Ich hatte mir gar keine großen Hoffnungen gemacht. Aber dass die WM für die deutsche Mannschaft so früh zu Ende sein würde, hätte ich jetzt auch nicht gedacht. Das 2:0 gegen Südkorea, das war bitter. Vorrundenaus-bitter.
Seit dem Schlusspfiff rattern die Beschimpfungen durch die sozialen Netzwerke. Es ist von "Schande" die Rede, von "Verrätern", "Arschkriechern" und "verwöhnten Millionären".
Spieler und Trainer werden beleidigt, rassistisch angegangen und bedroht. Eine Rhetorik, die eher an das martialische Miteinander des 19. Jahrhunderts als an Teamgefühl 2018 erinnert.
Und das ist nicht nur im Ton vergriffen.
Diese Reaktionen lassen mich fassungslos zurück. Und zwar aus 3 Gründen.
Eigentlich gab es die Debatte: Wie gefährlich der Leistungsdruck im Profifußball werden kann, zeigten die Geschichten von Per Mertesacker und Daniel Baier.
Die Geschichten von Mertesacker und Baier zeigten auch: Die Art und Weise wie wir über den Profifußball diskutieren, was für eine Erwartungshaltung wir an Spieler herantragen, muss sich ändern.
Es macht mich traurig und wütend, wenn nun klar wird, dass die Betroffenheit, die nach diesen Enthüllungen dominierte, noch nicht mal bis zum nächsten Turnier gehalten hat. Ein neues Bewusstsein wurde zwar gefordert, aber die vergangenen 24 Stunden zeigen, dass es ausgeblieben ist.
Es ist erschütternd zu sehen, dass einige Fans offenbar nur den Erfolg feiern.
Sobald der ausbleibt, kippt die Begeisterung, die anfängliche Freude über "unsere Jungs" ist verflogen.
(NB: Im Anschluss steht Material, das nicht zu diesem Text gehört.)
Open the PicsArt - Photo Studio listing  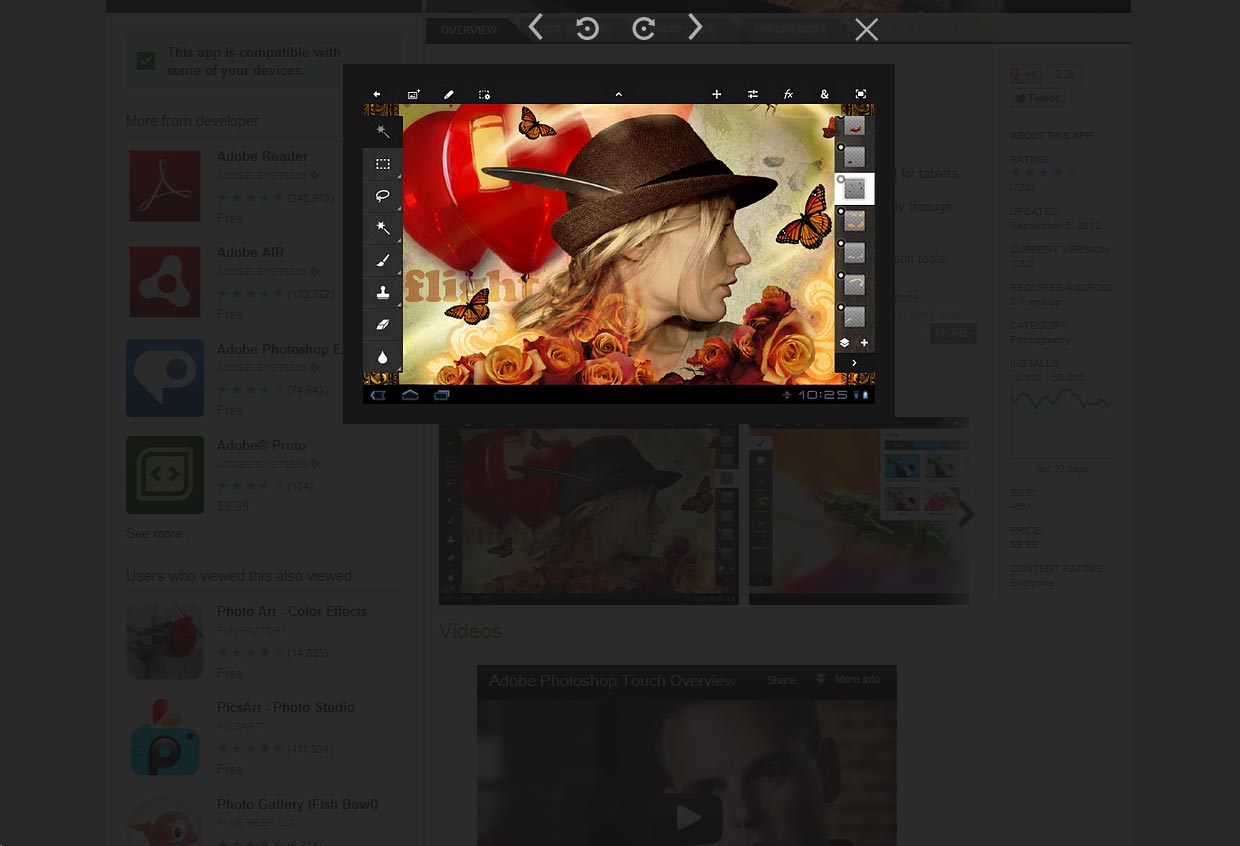[285, 707]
Sie macht Wut und Sozialneid auf die "verwöhnten Fußball-Millionäre" Platz.
Man muss sich manche Reaktionen nur mal in einem anderen Kontext vorstellen, um zu sehen, wie anmaßend und wie grausam sie sind.
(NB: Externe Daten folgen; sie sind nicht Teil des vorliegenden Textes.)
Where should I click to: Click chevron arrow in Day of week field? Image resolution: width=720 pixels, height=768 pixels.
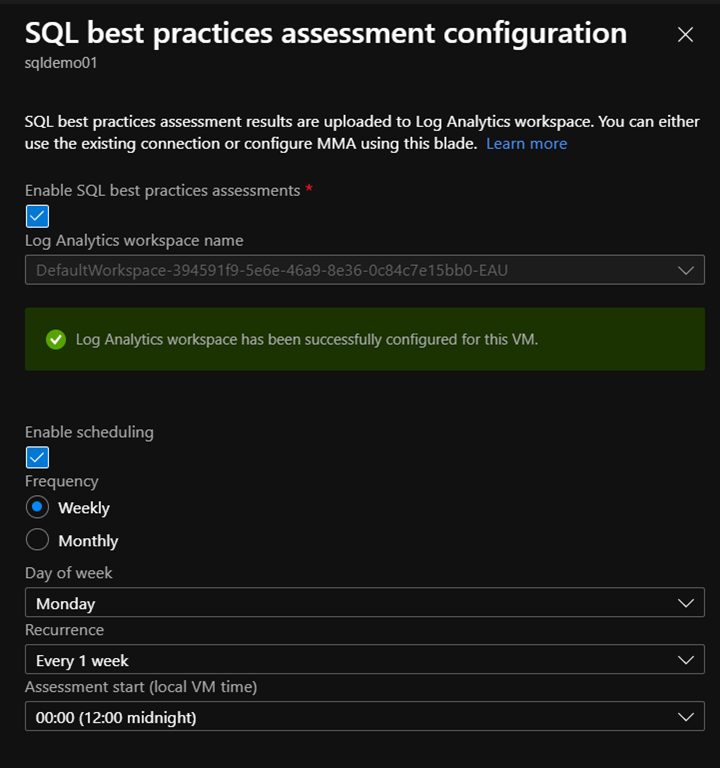[x=685, y=603]
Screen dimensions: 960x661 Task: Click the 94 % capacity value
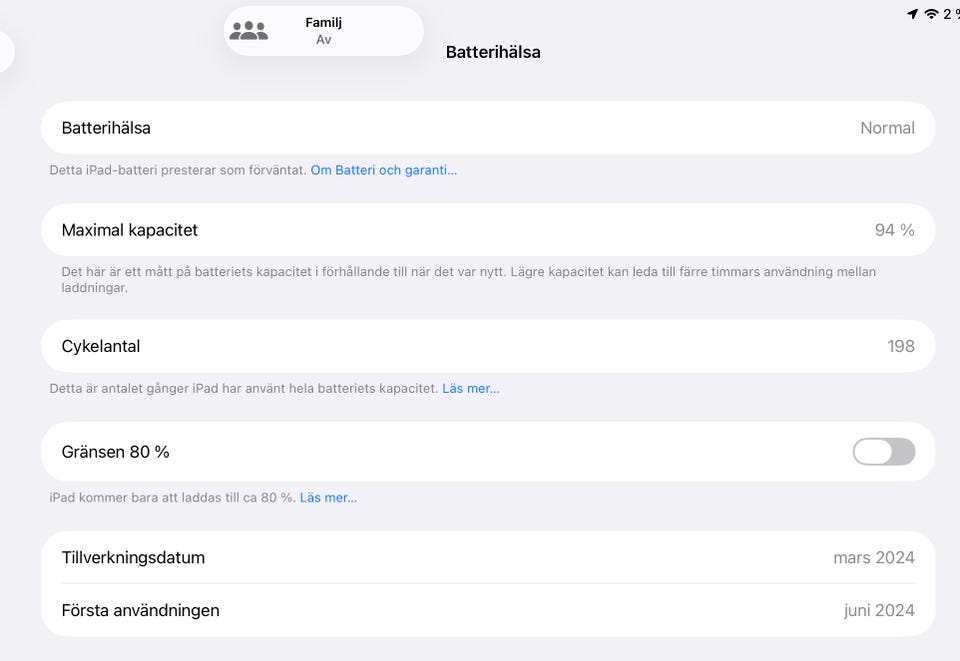[894, 230]
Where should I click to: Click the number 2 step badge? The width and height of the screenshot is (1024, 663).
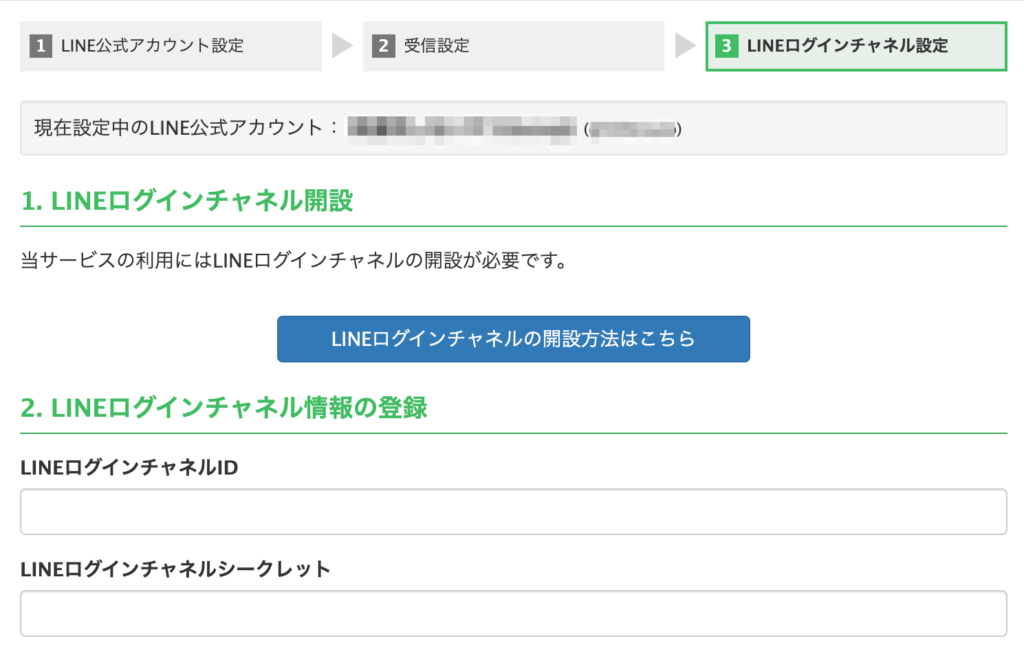(x=384, y=46)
Herrschaftszeiten! Können wir bitte auch dran denken, dass es hier um Fußball geht, und nicht um eine OP am offenen Herzen?
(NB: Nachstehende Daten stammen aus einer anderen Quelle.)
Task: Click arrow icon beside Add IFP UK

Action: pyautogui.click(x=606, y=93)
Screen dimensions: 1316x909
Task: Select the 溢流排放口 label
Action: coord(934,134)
Was mich zum dritten Punkt bringt.
Fußball ist ein sehr emotionaler Sport. Verliert die Herzensmannschaft, kann man verzweifeln, rumbrüllen, weinen. Ich kenne das zu gut. Ich bin gerade zum sechsten Mal mit meinem Verein in die zweite Liga abgestiegen. Was habe ich gelitten!
Trotzdem: Fan-Sein ist nun mal eine Leidenschaft aus zweiter Hand.
Wer hält die Knochen hin? Wer steht auf dem Platz und muss Tore schießen? Nicht "wir".
Wer mit einer Mannschaft siegen will, muss auch mit ihr verlieren. Daraus folgt, dass ein "Wir"-Gefühl, wie es viele Fans für sich und ihr Team reklamieren, nicht nur an schönen Tagen zelebriert wird. Sondern auch, wenn es mal zappenduster aussieht.
Das hat doch mit Fußball rein gar nichts zu tun. Fußball ist Sport. Verlieren gehört dazu. Dass man diese Banalität so ausbuchstabieren muss, ist ziemlich unfassbar.
Schlimmer: Die Reaktionen zeigen, dass wir noch mal ganz grundsätzlich reden müssen.
Die Mannschaft muss sich sportlich neu aufstellen, wird jetzt gefordert. Ein Umbruch müsse her.
Auch ein Muss: Dass Fans sich und ihre Niederlage-Gewinn-Kultur hinterfragen – und neu aufstellen.